**TRY IT**.
Which lines make up the answer? Those from the line with "Viewport: 730px width, 1464px height." through the end of the data; reproduce them exactly.

━━━━━ RECORDS FOR THIS TASK ━━━━━

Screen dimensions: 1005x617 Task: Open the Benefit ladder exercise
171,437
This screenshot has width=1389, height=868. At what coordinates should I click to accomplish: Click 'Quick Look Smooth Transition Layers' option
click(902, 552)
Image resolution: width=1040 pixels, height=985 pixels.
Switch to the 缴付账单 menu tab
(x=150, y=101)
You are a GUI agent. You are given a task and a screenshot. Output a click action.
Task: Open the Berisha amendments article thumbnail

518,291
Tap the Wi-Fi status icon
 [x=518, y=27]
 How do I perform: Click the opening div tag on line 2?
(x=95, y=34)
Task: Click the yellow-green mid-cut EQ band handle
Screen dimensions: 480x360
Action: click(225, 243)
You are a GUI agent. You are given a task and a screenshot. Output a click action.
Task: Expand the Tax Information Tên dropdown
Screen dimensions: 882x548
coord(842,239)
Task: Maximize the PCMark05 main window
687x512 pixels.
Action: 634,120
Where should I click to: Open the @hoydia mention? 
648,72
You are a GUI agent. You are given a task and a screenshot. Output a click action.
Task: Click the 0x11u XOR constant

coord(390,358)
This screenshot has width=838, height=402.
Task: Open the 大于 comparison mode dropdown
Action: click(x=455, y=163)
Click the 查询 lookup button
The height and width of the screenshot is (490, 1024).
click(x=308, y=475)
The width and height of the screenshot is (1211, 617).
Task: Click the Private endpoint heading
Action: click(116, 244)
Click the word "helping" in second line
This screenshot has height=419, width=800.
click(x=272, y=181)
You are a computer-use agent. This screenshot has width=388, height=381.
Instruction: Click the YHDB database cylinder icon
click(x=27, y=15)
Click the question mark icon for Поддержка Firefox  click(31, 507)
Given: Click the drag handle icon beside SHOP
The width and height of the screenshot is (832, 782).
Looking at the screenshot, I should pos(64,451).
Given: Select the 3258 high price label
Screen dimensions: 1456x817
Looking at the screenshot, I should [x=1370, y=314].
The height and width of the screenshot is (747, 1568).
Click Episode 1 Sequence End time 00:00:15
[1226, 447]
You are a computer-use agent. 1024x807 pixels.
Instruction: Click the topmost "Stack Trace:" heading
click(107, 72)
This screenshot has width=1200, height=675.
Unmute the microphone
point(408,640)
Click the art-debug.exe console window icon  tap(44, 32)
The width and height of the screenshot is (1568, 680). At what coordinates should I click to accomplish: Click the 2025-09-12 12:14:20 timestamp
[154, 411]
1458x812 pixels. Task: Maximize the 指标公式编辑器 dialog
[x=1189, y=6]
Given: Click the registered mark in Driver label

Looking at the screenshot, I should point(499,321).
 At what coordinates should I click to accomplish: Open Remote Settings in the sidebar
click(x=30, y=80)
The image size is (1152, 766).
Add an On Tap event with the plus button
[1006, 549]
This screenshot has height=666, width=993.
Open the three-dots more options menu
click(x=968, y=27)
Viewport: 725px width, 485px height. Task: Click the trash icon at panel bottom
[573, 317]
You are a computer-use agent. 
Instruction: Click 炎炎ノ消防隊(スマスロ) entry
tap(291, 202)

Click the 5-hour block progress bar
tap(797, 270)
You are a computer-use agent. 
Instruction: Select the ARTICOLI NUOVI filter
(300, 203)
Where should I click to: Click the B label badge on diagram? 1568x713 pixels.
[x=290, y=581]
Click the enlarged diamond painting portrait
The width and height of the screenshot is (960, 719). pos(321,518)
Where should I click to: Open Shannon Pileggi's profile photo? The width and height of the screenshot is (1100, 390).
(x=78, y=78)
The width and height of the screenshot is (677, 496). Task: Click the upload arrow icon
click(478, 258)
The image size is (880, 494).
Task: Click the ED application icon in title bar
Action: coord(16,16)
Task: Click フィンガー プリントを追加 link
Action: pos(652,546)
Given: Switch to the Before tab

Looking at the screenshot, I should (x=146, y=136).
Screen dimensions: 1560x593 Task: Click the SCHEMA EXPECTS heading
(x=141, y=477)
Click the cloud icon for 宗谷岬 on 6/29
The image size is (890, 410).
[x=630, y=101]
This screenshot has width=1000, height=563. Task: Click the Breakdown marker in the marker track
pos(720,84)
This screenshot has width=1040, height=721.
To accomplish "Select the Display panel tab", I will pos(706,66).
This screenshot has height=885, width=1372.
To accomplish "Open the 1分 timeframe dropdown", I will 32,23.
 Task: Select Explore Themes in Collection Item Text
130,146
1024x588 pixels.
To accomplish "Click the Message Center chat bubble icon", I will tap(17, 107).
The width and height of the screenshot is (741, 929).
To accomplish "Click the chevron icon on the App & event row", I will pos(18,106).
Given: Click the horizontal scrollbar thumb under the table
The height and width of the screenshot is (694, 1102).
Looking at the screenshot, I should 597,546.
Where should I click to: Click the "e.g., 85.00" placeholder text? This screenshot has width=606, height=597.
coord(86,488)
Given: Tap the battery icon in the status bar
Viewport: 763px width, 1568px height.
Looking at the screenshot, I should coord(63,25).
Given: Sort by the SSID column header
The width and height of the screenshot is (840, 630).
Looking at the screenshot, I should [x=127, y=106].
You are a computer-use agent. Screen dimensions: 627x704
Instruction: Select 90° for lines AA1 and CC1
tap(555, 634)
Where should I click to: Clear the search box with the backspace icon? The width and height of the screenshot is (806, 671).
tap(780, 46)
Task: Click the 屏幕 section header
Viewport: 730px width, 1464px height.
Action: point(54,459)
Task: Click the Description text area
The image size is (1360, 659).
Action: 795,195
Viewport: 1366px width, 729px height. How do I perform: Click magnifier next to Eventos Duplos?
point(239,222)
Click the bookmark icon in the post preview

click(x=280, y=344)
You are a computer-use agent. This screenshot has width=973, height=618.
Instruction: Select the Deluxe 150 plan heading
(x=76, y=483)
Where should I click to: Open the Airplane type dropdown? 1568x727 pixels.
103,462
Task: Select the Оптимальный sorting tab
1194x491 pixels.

━━━━━

**TASK OUTPUT**.
Viewport: 730px width, 1464px height.
Action: point(54,459)
Task: Click the Description text area
The image size is (1360, 659).
Action: 795,195
Viewport: 1366px width, 729px height. How do I perform: Click magnifier next to Eventos Duplos?
point(239,222)
Click the bookmark icon in the post preview

click(x=280, y=344)
You are a computer-use agent. This screenshot has width=973, height=618.
Instruction: Select the Deluxe 150 plan heading
(x=76, y=483)
Where should I click to: Open the Airplane type dropdown? 1568x727 pixels.
103,462
Task: Select the Оптимальный sorting tab
1194x491 pixels.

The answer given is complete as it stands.